Driving this change is a crucial transformation of the way that Islam is being practiced by the 250-million Muslims living south of the Sahara — a population that is projected to grow by 60% over the next three decades.
“The Islam that is spreading through society in Africa today is the new active Islam, not the dormant, Sufi, private-life only [version]. It’s going into policy, into economy, into culture, into education. It’s going into public life,” said Hassan al-Turabi, the leading ideologue of political Islam in Africa, who hosted Osama bin Laden and other al-Qaeda leaders as Sudan’s de facto ruler in the 1990s.
Facing this challenge, the U.S. and other Western countries have increasingly chosen to prop up chronically weak African states that cannot handle the onslaught on their own.

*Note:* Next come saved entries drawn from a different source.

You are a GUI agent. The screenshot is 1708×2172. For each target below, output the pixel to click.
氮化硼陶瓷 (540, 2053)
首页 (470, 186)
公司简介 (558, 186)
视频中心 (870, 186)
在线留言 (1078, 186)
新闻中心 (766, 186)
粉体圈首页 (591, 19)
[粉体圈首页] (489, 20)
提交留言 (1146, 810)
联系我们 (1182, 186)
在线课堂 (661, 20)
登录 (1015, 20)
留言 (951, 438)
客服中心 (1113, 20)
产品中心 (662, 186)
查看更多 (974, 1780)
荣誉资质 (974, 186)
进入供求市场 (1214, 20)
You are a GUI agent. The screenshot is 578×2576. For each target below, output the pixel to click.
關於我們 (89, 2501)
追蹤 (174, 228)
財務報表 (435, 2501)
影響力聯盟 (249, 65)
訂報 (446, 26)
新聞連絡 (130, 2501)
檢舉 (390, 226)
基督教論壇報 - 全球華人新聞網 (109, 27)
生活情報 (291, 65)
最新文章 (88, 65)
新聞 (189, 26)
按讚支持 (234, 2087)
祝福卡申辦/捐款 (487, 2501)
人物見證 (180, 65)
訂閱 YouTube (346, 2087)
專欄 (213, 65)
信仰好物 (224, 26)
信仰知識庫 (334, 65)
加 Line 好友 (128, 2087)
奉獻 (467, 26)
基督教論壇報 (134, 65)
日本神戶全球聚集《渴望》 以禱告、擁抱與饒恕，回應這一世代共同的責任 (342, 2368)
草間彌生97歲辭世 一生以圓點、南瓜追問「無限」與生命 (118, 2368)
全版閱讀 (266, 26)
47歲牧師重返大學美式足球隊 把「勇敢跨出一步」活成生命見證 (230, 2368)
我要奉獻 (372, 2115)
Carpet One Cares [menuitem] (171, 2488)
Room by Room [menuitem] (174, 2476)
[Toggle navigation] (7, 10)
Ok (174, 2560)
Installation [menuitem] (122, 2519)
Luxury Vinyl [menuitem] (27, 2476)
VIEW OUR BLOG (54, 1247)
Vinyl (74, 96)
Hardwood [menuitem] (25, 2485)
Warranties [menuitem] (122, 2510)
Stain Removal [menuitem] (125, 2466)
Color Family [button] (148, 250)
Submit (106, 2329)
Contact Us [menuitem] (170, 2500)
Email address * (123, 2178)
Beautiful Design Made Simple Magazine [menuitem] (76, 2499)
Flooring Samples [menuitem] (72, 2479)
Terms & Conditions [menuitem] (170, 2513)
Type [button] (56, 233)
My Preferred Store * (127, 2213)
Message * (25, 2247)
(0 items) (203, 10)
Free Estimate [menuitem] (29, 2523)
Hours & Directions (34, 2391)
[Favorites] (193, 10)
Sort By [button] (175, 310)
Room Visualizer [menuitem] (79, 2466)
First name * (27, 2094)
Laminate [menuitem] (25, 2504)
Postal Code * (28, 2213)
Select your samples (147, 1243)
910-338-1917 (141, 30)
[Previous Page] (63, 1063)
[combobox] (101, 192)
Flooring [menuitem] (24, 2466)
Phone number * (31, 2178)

In 2013, France launched an outright military intervention to prevent a jihadist takeover of Mali, a former French colony, and Paris still maintains about 3,500 troops in Mali, Niger, Mauritania, Burkina Faso and Chad.
Since then, the U.S. has established a drone base in Niger and is setting up another in Cameroon, in addition to sending special-operations forces to several countries in the region.
The UK also has dispatched military personnel to help fight Boko Haram.
Africa is now crisscrossed by war zones stretching from the Indian Ocean to the Atlantic.
Thus far, the rivalry between IS and al-Qaeda — Sunni terrorist groups that differ in their tactics and policies but have similar aims — has kept these insurgencies separate, but that may not last.
Meanwhile, the operations of these African militant groups have become increasingly sophisticated, often thanks to expertise and advice shared by their patrons and allies in the Middle East.
Widespread internet access and increasingly easy travel have made these connections far simpler than just a decade ago.